2009-04-24 08:01:25

by Metzger, Markus T

[permalink] [raw]
Subject: [rfc 2/2] x86, bts: use physically non-contiguous trace buffer

Use vmalloc to allocate the branch trace buffer.

Peter Zijlstra suggested to use vmalloc rather than kmalloc to
allocate the potentially multi-page branch trace buffer.

Is there a way to have vmalloc allocate a physically non-contiguous
buffer for test purposes? Ideally, the memory area would have big
holes in it with sensitive data in between so I would know immediately
when this is overwritten.


Reported-by: Peter Zijlstra <[email protected]>
CC: Andrew Morton <[email protected]>
Signed-off-by: Markus Metzger <[email protected]>
---
arch/x86/kernel/ptrace.c | 5 3 + 2 - 0 !
1 file changed, 3 insertions(+), 2 deletions(-)

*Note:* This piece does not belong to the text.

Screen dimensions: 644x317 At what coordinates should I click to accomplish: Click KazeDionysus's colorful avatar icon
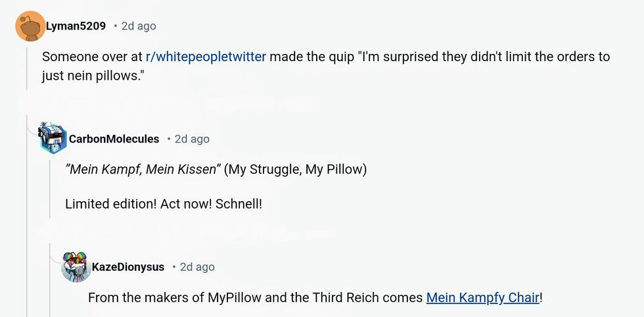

Index: b/arch/x86/kernel/ptrace.c
===================================================================
--- a/arch/x86/kernel/ptrace.c
+++ b/arch/x86/kernel/ptrace.c
@@ -22,6 +22,7 @@
#include <linux/seccomp.h>
#include <linux/signal.h>
#include <linux/workqueue.h>
+#include <linux/vmalloc.h>

#include <asm/uaccess.h>
#include <asm/pgtable.h>
@@ -626,7 +627,7 @@ static int alloc_bts_buffer(struct bts_c
if (err < 0)
return err;

- buffer = kzalloc(size, GFP_KERNEL);
+ buffer = vmalloc(size);
if (!buffer)
goto out_refund;

@@ -646,7 +647,7 @@ static inline void free_bts_buffer(struc
if (!context->buffer)
return;

- kfree(context->buffer);
+ vfree(context->buffer);
context->buffer = NULL;

refund_locked_memory(context->mm, context->size);
---------------------------------------------------------------------
Intel GmbH
Dornacher Strasse 1
85622 Feldkirchen/Muenchen Germany
Sitz der Gesellschaft: Feldkirchen bei Muenchen
Geschaeftsfuehrer: Douglas Lusk, Peter Gleissner, Hannes Schwaderer
Registergericht: Muenchen HRB 47456 Ust.-IdNr.
VAT Registration No.: DE129385895
Citibank Frankfurt (BLZ 502 109 00) 600119052

This e-mail and any attachments may contain confidential material for
the sole use of the intended recipient(s). Any review or distribution
by others is strictly prohibited. If you are not the intended
recipient, please contact the sender and delete all copies.


2009-04-24 08:21:58

by Andrew Morton

[permalink] [raw]
Subject: Re: [rfc 2/2] x86, bts: use physically non-contiguous trace buffer

On Fri, 24 Apr 2009 10:00:55 +0200 Markus Metzger <[email protected]> wrote:

> Use vmalloc to allocate the branch trace buffer.
>
> Peter Zijlstra suggested to use vmalloc rather than kmalloc to
> allocate the potentially multi-page branch trace buffer.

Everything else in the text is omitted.